仕事への向き合い方が変わる本を紹介します

谷原誠著「いい質問が人を動かす」

 面白い本だった。仕事に限らず日常生活でも、誰かに質問する、ということを当たり前にやっているだろう。ただ、質問の仕方をできるだけ洗練しよう、と日頃から心がけている人はそんなに多くないはず。本書の著者は、弁護士として仕事を行う中で、いい質問をすることの重要性に気付いたそうだ。いい質問を自由自在に使いこなせると、1. 思いのままに情報を得る、2. 人に好かれる、3. 人をその気にさせる、4. 人を育てる、5. 議論に強くなる、6. 自分をコントロールする、という6つのことが出来るようになると著者はいう。

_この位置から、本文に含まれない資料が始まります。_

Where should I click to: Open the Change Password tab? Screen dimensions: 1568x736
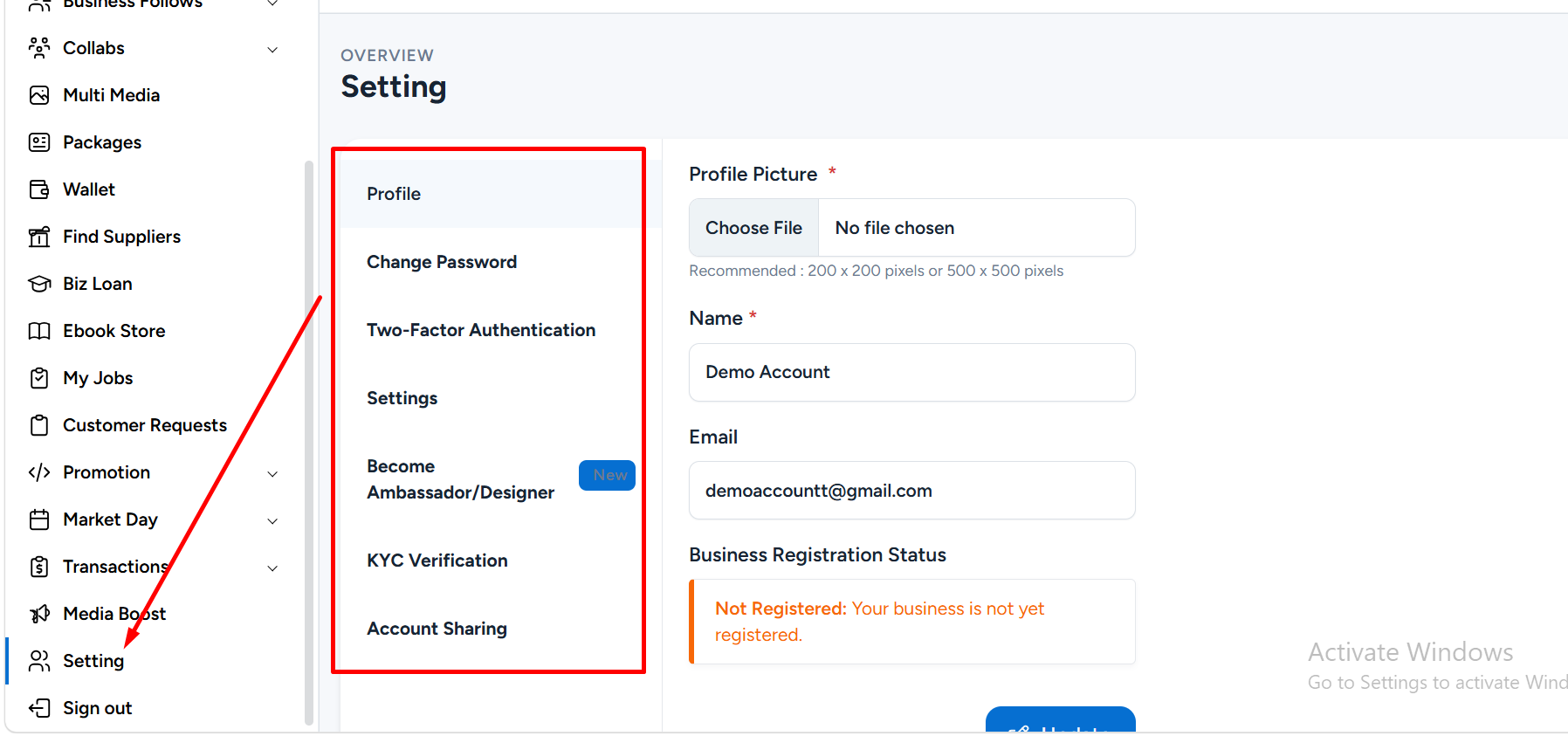[442, 262]
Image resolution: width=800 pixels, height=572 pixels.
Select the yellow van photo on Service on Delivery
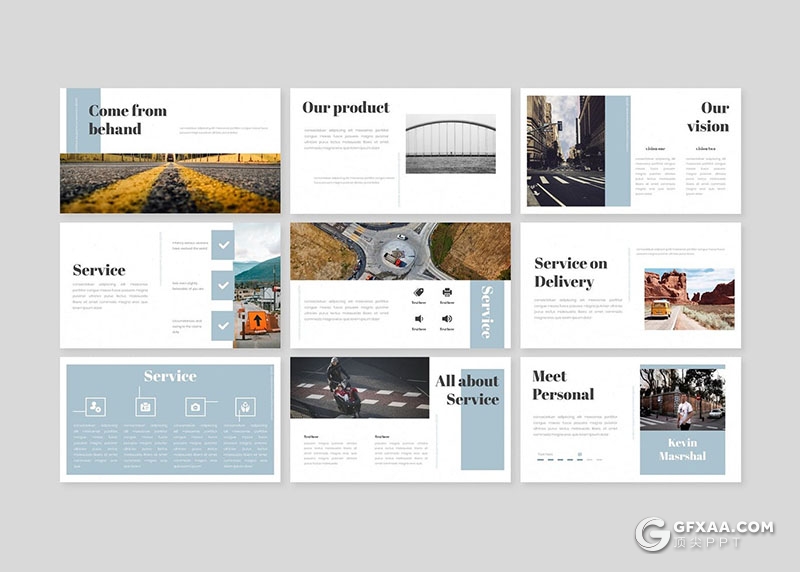(688, 298)
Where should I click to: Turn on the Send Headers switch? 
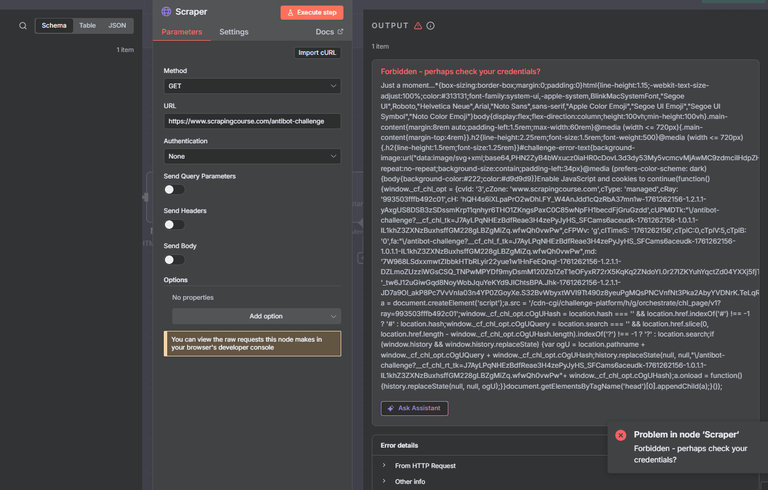click(174, 224)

 1から6のそれぞれの目的に応じて、質問のテクニックが本書で書かれている。「ちょっとした言葉遣いの違いで、質問した後に得られる返答の質が変わってくる」、「質問をすることは、相手の思考の中に論理的な流れをつくること」、「答える人が答えやすいような答えを作るのが良い」などは、本書を読んで特に印象に残ったところだ。自分の欠点を知りたいとして、それを直接聞いても、返答は当たり障りのないものである可能性が高い。そこで、逆に長所を聞いてみる。多くの場合、欠点は長所の裏返しでもあるので(長所:話好き、欠点:うるさい、とか)、長所を聞いた答えから欠点を類推する、というのがテクニックの一つとして紹介されていた。また、温泉に行きたい旦那さんが、どのように奥さんを誘うべきか、という話も面白かった。「休みの日にどこか行きたい?」という質問では、奥さんが温泉以外に行きたいと返答してしまうと、温泉に話を持っていくことは難しくなる。そうではなくて、「たまには温泉行きたくない?」から始めると、温泉に行くことに話を進められるというのは、どのような質問をすれば人が狙った通りに動くか、ということをわかりやすく示している例だと思った。

 本書の中で、著者が仕事で誰かに質問をするときには、複数の質問を一旦考えて、そこから一番いい質問を選ぶ、ということが書かれていた。また、これは会話の最中に行なっているとも書かれていた。これを読んで思い出したのは、確か島田紳助さんが何かで語っていたことで(ソースはないですが...)、返答をするときに面白い返答を一つ考えて返答するようでは、話の面白い人になるのは難しくて、瞬間的に面白い返答をいくつか思いついて、そのうちの一番面白い返答をするよう心がけることが大事、という話だ。著者のやっていることもこれに近いように思う。自分に有利な情報を引き出すか、笑いを狙いにいくのか方向性は違うけれども、異なる業種で似たことをやっている人がいるというのは、とても興味深いと感じた。

 蛇足かもしれないが、この本はシンプルなデザインだがとても読みやすかった。弁護士として活躍している著者の文章がもともと分かりやすい、というのもあるかもしれないが、図がなく、重要箇所がハイライトされているだけなのに、全くストレスなく読めた。編集やデザインの方も優秀な方なんだろうと感じた。